§ **Excerpted text**
§ §

Christmas is in the air all right. It’s hanging in the air like residual exhaust hangs the day after the tractor pull is over. And Santa’s elves are working overtime spreading, sprinkling, powdering, puffing, igniting and planting their merry scents everywhere.

At my office the janitor uses evergreen vacuum powder on the wall-to-wall carpeting. He switched from a pumpkin smelling scent right after Thanksgiving. Every evening he douses the rugs with this powder, then proceeds to vacuum it up. The odor is so strong it’s likely that one morning we will open shop only to find reindeer grazing in our cubicles.

Yesterday I was in the apartment of a guy trying to sell his place for more money than it’s worth. He recently hired a lady called a “stager” to make the place look and feel irresistible to potential buyers. The stager painted a couple of the walls bright colors. She brought in some furniture and plants. Then she set the dining room table with fancy china and put pots on the stove. Finally, she took the place one staging step further. She created what she described to me as an aromatic environment. What that means is the place smells - from every nook and possible cranny, smells wafting at you and around you.

§ §

§ **Information shown**

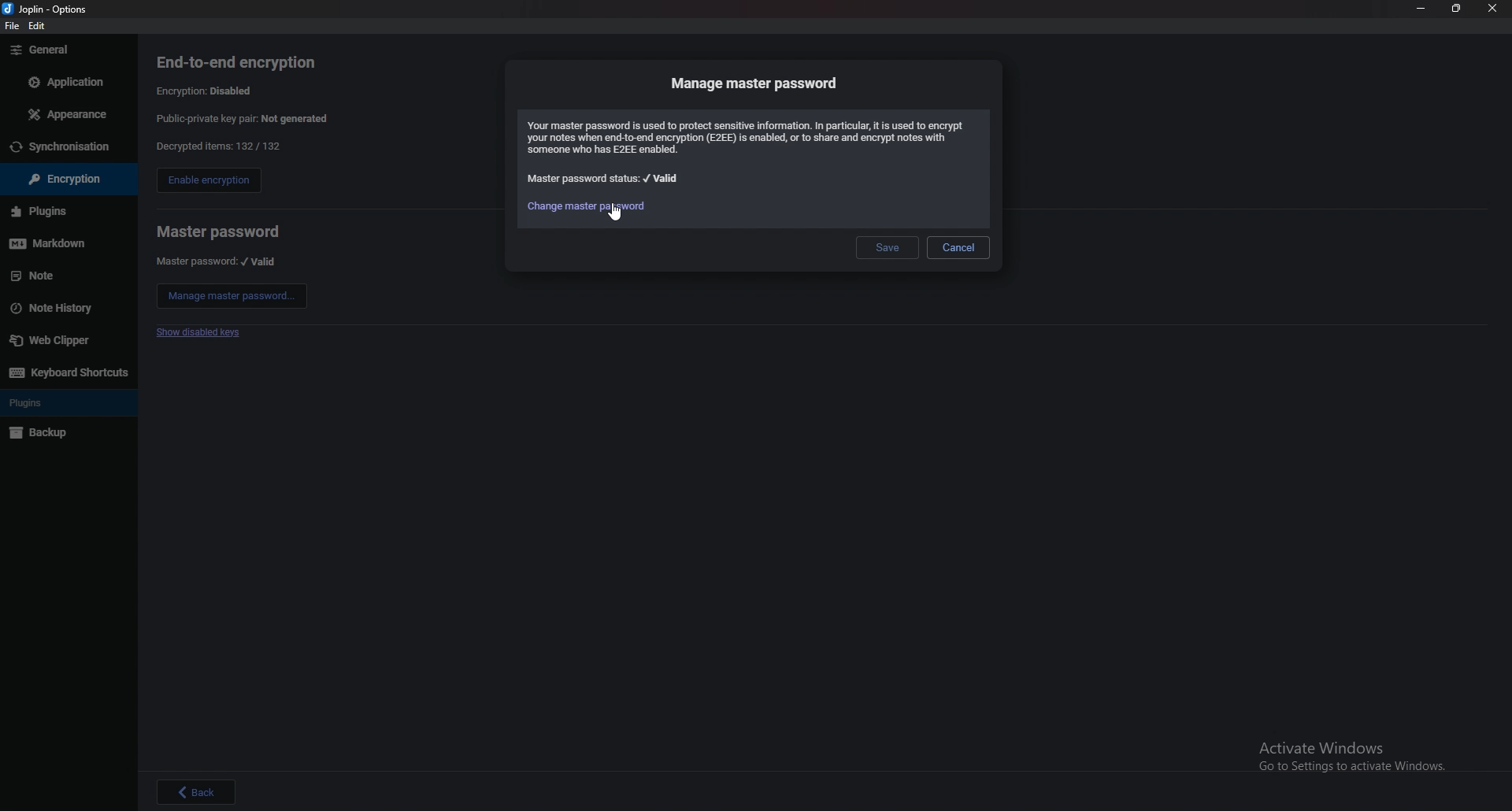  I want to click on Activate Windows, so click(1341, 752).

§ §

§ **Stated task 1**
Turn the paragraph of the holiday scents piece that begins "At my office the janitor" into a short bulleted list that keeps its main facts.
§ **Stated task 2**
Resume the holiday scents piece after its final sentence and keep going in the same voice.
The material above isn't required for anything here.

§ **Written reply 1**
- The office janitor uses evergreen vacuum powder on the wall-to-wall carpeting.
- He switched to it from a pumpkin scent right after Thanksgiving.
- Every evening he douses the rugs with the powder, then vacuums it up.
- The smell is so strong that the writer expects one morning to find reindeer grazing in the cubicles.

§ **Written reply 2**
The stager’s smells emit from plug-in devices she has installed in electric outlets throughout the apartment. But these are not cheap, ordinary, grocery store plug-in devices. The gizmos have little fans and they work nonstop spreading their smells throughout the rooms.

“It smells too much,” I told the stager.

I told her that the day before one real estate agent I showed the place to had run out the front door as her allergies to the aromas kicked in. The stager explained to me why I was wrong and that the smells have been scientifically proven to trigger brain endorphin that controls our house-buying mode.

“Really.......” I replied, as a lemony scent told my nostrils to tell my brain to tell my feet to flee out the back door ASAP.

Apparently they haven’t perfected the smell that tells folks to pay too much for a plain Jane apartment that’s all show and no substance. Not yet, anyway, and I wonder what smell that particular aroma would smell like.

Over the weekend my wife and I were out and about running errands. After a solo run into the post office I popped back in the car only to find Santa’s elf had been busy.

“Peppermint?”

It wasn’t so much a question as it was that we had become the essence of peppermint, breathing it, wearing it, licking it as it hung heavy in the very air.

I looked in the back seat to see where 500 lbs. of peppermint could be loaded in a compact car.

“Essential oils,” she replied, “my Yoga instructor sells them. That was just three little drops of the stuff.”

Oh my, I thought to myself as my taste buds signaled my brain to look around the candy shop in which we must certainly be standing.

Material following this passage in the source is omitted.